Looking at the scatterplot and residual plot, does it appear that the errors are homoskedastic or heteroskedastic?

<!--WRITE YOUR ANSWERS BELOW -->

It's not very obvious, but does seem that as critic scores are very high, there is a more tightly-packed cluster of points near the line, and thus a lower variance of the errors at these levels compared to lower critic scores (where there are much larger errors).

### Part B

Run the `bptest()` function (from the `lmtest` package, already loaded above) on your saved `lm` regression object. According to the test, is the data heteroskedastic or homoskedastic?

<!--WRITE YOUR ANSWERS BELOW -->

```{r}
# type your code below in this chunk
reg %>%
  bptest()
```

Since the p-value of 0.005 is smaller than 0.05, we can reject the null hypothesis (that the errors are homoskedastic), and conclude the errors are in fact heteroskedastic.

### Part C

Now let's make some heteroskedasticity-robust standard errors. Use the `lm_robust()` command (instead of the `lm()` command) from the `estimatr` package (already loaded above) to run a new regression (and save it). Make sure you add `se_type = "stata"` inside the command to calculate robust SEs (in the same way that the Stata software does...long story). Save this new regression object and get a `summary` of it. What has changed?

<!--WRITE YOUR ANSWERS BELOW -->

```{r}
# type your code below in this chunk
reg_rse <- lm_robust(audience ~ critics, data = movies)

reg_rse %>% 
  summary()
```

The *only* things that have changed are the `Std. Error` for $\hat{\beta}_0$ and $\hat{\beta}_1$, and even then, by very little.

### Part D

Now let's compare the normal standard errors and the robust standard errors in a new side-by-side regression table using `modelsummary()` . Use the same command you used for Question 6, but now we need to set the `models` argument equal to a `list()` of our original regression object and this new regression object from Part C (and optionally, you can name these two columns).

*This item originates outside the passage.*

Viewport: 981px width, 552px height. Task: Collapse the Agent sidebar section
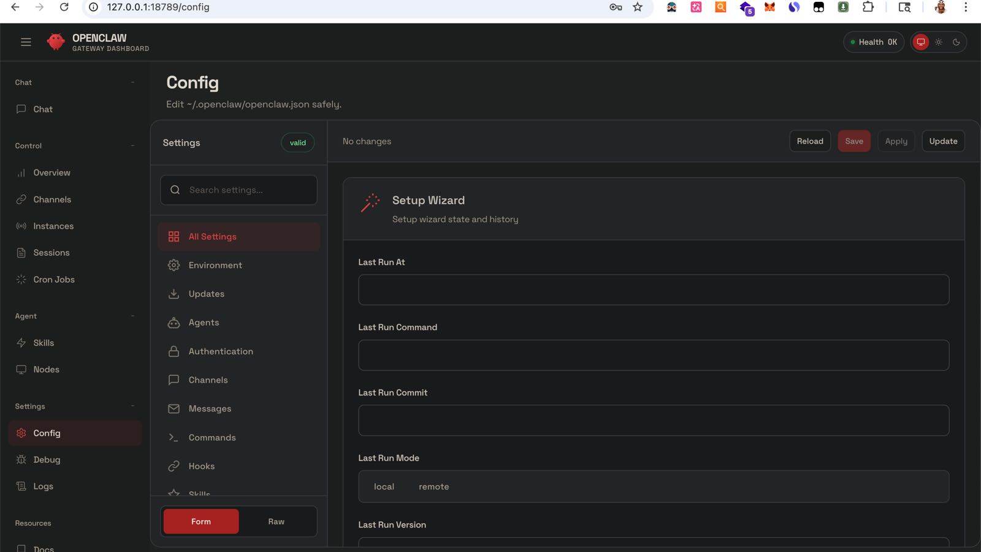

<!--WRITE YOUR ANSWERS BELOW -->

```{r}
# type your code below in this chunk
# default settings
modelsummary(models = list(reg,
                           reg_rse))

# my customizations
modelsummary(models = list("Normal SEs" = reg,
                           "Robust SEs" = reg_rse),
             fmt = 2, # round to 2 decimals
             output = "html",
             coef_rename = c("(Intercept)" = "Constant",
                             "critics" = "Critics Score"),
             gof_map = list(
               list("raw" = "nobs", "clean" = "n", "fmt" = 0),
               list("raw" = "r.squared", "clean" = "R<sup>2</sup>", "fmt" = 2),
               #list("raw" = "adj.r.squared", "clean" = "Adj. R<sup>2</sup>", "fmt" = 2),
               list("raw" = "rmse", "clean" = "SER", "fmt" = 2)
             ),
             escape = FALSE,
             stars = c('*' = .1, '**' = .05, '***' = 0.01)
)

```

## Question 11

Finally, let's test for outliers. Looking at the scatterplot and regression line, do there appear to be any?

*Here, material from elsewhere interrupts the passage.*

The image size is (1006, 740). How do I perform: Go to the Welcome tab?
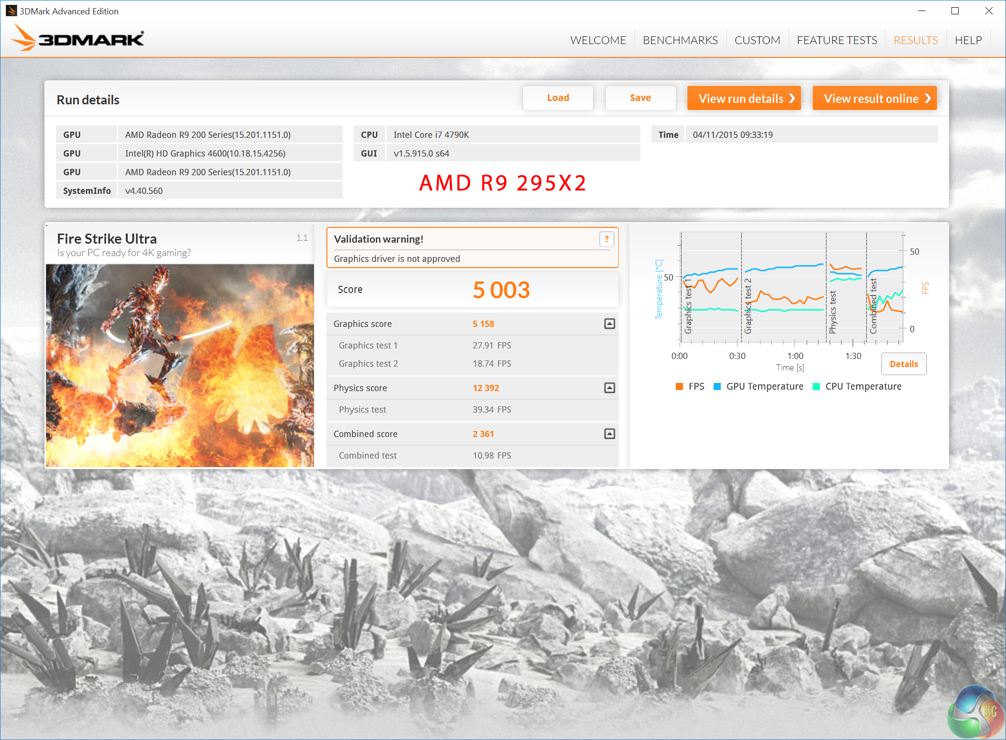coord(598,40)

<!--WRITE YOUR ANSWERS BELOW -->

**It's not obvious that there are any major outliers. Perhaps the two movies that have a low (\<25) critics score but a high (\>80) audience score.**

We can officially test for them using the `outlierTest()` command from the `car` package (already loaded above) on your saved regression object.

<!--WRITE YOUR ANSWERS BELOW -->

```{r}
# type your code below in this chunk
outlierTest(reg)
```

The test did not pick up any significant outliers.